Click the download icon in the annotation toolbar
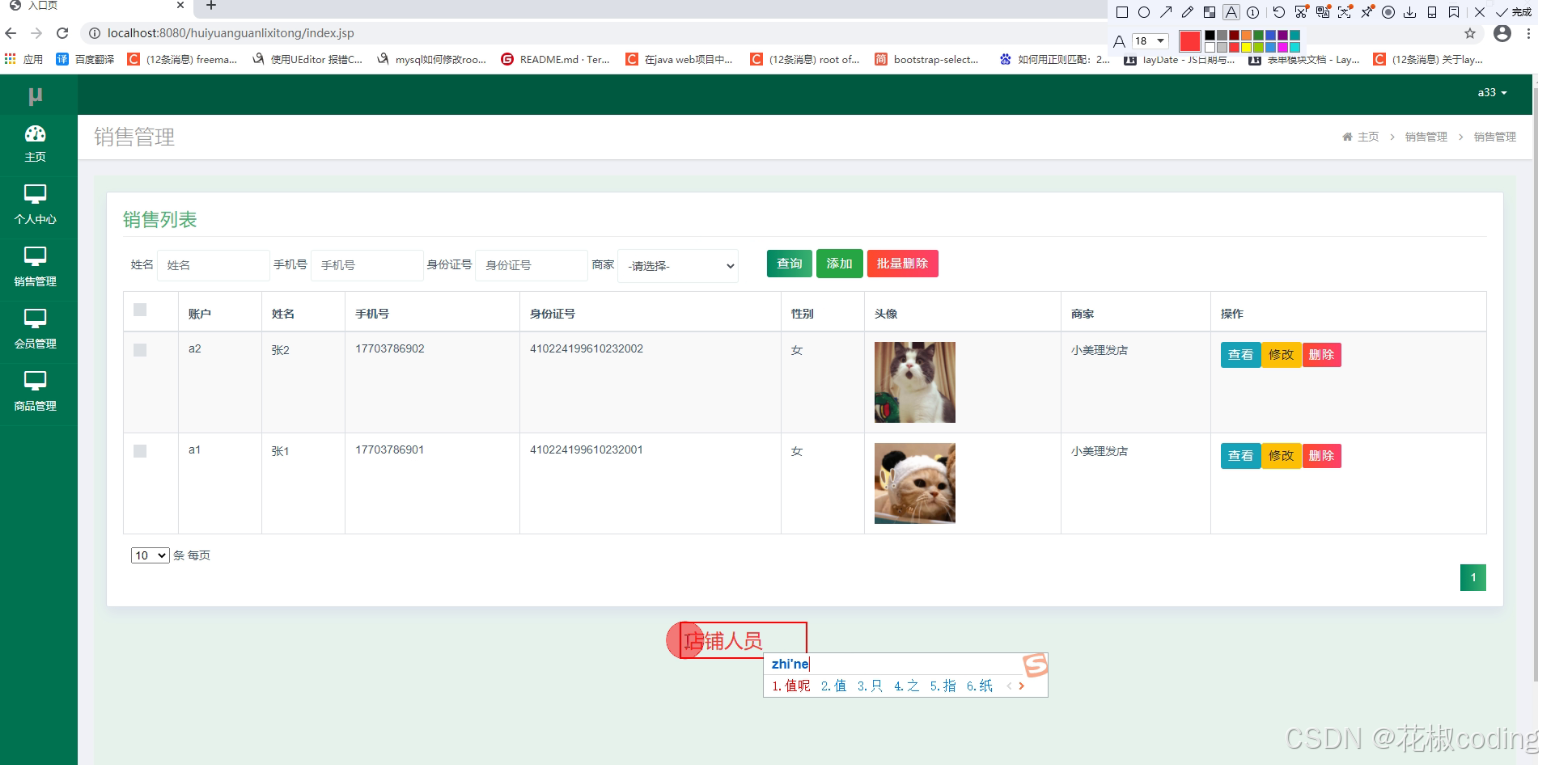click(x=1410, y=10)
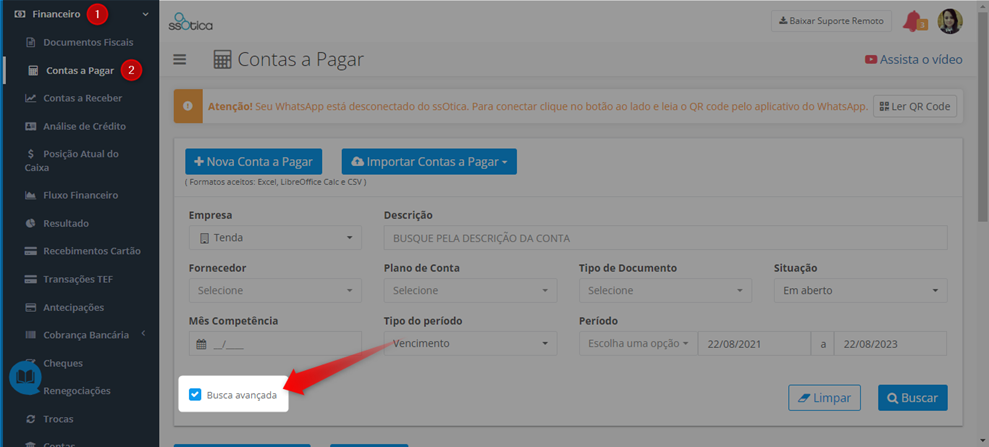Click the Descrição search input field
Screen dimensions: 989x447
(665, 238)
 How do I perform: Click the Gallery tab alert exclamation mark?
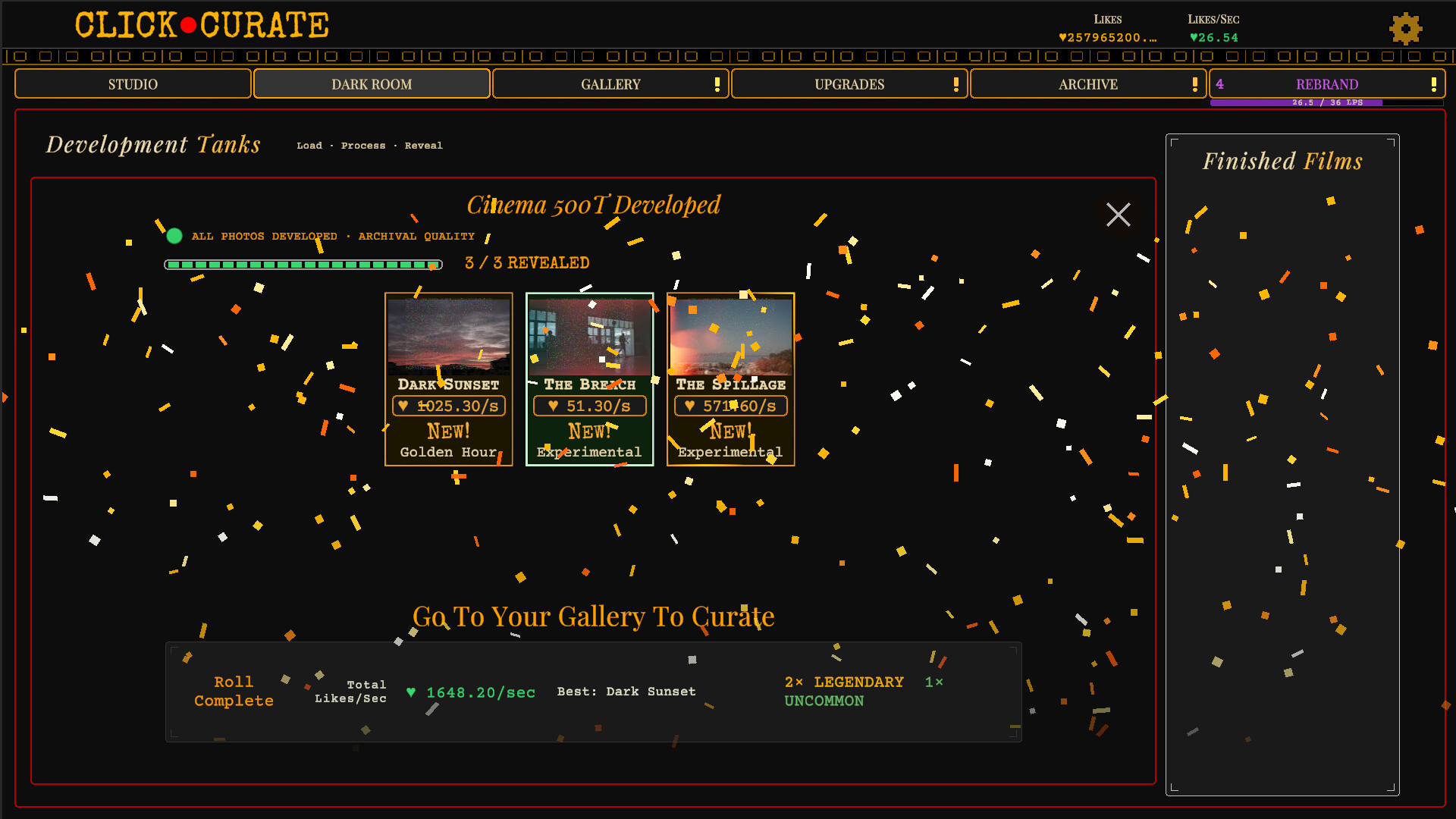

[DIRECTION]:
Please copy the records above back word for word, leaving out the pictures.

[OUTPUT FOR THIS TASK]:
Click the download icon in the annotation toolbar
click(x=1410, y=10)
Click the Descrição search input field
Screen dimensions: 989x447
(665, 238)
 How do I perform: Click the Gallery tab alert exclamation mark?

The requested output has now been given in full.